Makan Daging Sapi Pernah Dianggap Hal Tabu di Jepang, Ini Alasannya!
Jakarta – Jauh sebelum dikenal sebagai penghasil daging sapi berkualitas, Jepang pernah menganggap bahwa makan daging sapi adalah hal yang tabu. Ini alasannya!
Jepang dikenal dengan daging sapi wagyu, khususnya daging sapi kobe yang terkenal berkualitas. Dagingnya lembut, juicy, dan memiliki marbling yang cantik.
Karenanya banyak restoran steak menggunakan daging sapi yang didatangkan langsung dari Negeri Sakura tersebut. Jelas, ini menjadi kebanggaan tersendiri bagi masyarakat Jepan
Namun jauh dari itu, masyarakat Jepang pernah menganggap bahwa makan daging sapi adalah hal yang tabu. Hal ini terjadi pada masa Kekaisaran Jepang beberapa tahun lalu.
Dikutip dari National Geographic (20/03/25) berikut faktanya!

ENTRI TERSIMPAN ->
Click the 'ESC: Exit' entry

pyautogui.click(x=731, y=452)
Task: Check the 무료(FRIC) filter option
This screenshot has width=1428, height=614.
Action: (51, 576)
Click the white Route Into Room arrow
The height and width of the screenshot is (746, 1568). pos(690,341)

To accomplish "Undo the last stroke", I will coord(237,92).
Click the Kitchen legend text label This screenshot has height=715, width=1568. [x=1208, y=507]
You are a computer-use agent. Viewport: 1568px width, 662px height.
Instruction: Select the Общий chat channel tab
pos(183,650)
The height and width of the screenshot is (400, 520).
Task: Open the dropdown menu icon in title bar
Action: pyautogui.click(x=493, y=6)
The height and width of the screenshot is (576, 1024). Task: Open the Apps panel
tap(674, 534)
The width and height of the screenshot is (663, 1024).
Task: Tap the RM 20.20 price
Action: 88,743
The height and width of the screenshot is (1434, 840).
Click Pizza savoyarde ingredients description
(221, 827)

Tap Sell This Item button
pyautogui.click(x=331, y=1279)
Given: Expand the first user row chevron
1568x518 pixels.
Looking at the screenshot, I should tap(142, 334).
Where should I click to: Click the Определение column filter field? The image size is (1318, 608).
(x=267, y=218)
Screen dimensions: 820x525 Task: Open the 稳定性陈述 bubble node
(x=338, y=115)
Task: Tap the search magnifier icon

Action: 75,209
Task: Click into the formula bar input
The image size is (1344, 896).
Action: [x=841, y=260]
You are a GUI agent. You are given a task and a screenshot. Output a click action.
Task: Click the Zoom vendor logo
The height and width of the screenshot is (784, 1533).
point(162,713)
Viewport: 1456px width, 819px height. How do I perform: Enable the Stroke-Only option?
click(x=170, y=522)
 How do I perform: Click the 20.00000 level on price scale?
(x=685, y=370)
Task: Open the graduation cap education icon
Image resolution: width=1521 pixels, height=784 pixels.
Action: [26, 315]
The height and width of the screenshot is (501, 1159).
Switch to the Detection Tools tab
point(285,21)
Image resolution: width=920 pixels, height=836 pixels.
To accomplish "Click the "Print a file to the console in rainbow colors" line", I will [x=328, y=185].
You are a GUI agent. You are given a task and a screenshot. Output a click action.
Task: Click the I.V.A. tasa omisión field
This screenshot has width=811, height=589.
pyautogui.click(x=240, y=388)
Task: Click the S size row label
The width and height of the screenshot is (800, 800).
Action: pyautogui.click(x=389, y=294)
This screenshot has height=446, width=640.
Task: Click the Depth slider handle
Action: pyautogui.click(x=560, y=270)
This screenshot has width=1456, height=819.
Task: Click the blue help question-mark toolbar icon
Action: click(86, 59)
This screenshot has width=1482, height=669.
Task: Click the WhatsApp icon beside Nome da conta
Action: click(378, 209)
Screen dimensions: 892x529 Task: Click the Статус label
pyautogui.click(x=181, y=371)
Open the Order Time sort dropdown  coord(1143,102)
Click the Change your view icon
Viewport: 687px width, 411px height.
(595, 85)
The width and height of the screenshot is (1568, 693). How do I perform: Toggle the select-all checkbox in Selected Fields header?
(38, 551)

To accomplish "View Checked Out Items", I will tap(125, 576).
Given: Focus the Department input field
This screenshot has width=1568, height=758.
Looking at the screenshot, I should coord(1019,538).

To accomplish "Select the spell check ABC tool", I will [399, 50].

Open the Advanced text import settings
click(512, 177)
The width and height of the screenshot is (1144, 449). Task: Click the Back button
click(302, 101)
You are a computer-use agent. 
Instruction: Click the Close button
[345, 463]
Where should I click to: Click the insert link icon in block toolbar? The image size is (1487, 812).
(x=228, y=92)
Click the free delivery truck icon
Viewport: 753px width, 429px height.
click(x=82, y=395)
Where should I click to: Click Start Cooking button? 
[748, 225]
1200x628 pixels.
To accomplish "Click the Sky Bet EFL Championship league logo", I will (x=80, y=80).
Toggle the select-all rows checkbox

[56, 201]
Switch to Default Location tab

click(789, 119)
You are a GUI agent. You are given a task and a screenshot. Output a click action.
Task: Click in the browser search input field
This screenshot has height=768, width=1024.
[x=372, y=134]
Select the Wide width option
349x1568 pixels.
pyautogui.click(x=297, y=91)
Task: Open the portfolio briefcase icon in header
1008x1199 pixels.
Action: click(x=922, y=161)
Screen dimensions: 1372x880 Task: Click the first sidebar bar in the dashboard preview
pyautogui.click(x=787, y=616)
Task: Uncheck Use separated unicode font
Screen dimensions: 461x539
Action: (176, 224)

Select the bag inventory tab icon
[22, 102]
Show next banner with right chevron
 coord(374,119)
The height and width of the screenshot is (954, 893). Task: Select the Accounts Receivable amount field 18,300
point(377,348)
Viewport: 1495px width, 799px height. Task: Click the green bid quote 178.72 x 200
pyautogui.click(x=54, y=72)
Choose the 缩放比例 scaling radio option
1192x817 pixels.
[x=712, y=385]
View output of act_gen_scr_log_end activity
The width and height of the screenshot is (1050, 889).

TUGAS YANG DIKERJAKAN ->
A) Ringkaslah artikel tentang tabu daging sapi di Jepang dalam dua kalimat.
B) Menurut artikel tentang tabu daging sapi di Jepang, pada masa apa makan daging sapi dianggap tabu?
C) Tuliskan lanjutan artikel tentang tabu daging sapi di Jepang, dimulai setelah kalimat terakhirnya.
Entri-entri tersebut tidak berhubungan dengan artikel tentang tabu daging sapi di Jepang.

HASIL TIAP TUGAS ->
A) Jepang dikenal dengan daging sapi wagyu, khususnya daging sapi kobe yang lembut, juicy, dan memiliki marbling cantik, sehingga banyak restoran steak mendatangkan dagingnya langsung dari negeri tersebut. Namun, pada masa Kekaisaran Jepang, masyarakat Jepang pernah menganggap makan daging sapi sebagai hal yang tabu.

B) Pada masa Kekaisaran Jepang.

C)
1. Kaisar Jepang mendapat protes

Pada 18 Februari 1872, sekelompok biksu Buddha menerobos Istana Kekaisaran Jepang untuk bersama dengan sang kaisar. Mereka ingin memprotes kaisar karena makan daging sapi.
Saat itu, mengonsumsi daging sapi dianggap sebagai tindakan terlarang. Menurut para biksu, makan daging sapi termasuk krisis spiritual eksistensial bagi Kekaisaran Jepang.
Konsumsi daging sapi yang dilakukan oleh kaisar secara efektif mencabut larangan mengonsumsi hewan yang telah berlaku selama 1.200 tahun lamanya.
Dilansir dari Atlas Obscura, para biksu percaya bahwa tren baru makan daging dapat menghancurkan jiwa masyarakat Jepang.
2. Berkaitan agama dan praktis
Larangan tersebut dinilai berkaitan dengan agama dan praktis. Sebagian besar orang di Kekaisaran Jepang menghindari makan daging selama lebih dari 12 abad.
Daging sapi dianggap tabu, bahkan kuil-kuil tertentu menuntut puasa lebih dari 100 hari sebagai penebusan dosa karena mengonsumsinya.
Peralihan Jepang dari daging ini dimulai dengan masuknya agama Buddha dari Korea pada abad ke-6. Saat itu, masyarakat di Kekaisaran Jepang adalah pemakan daging.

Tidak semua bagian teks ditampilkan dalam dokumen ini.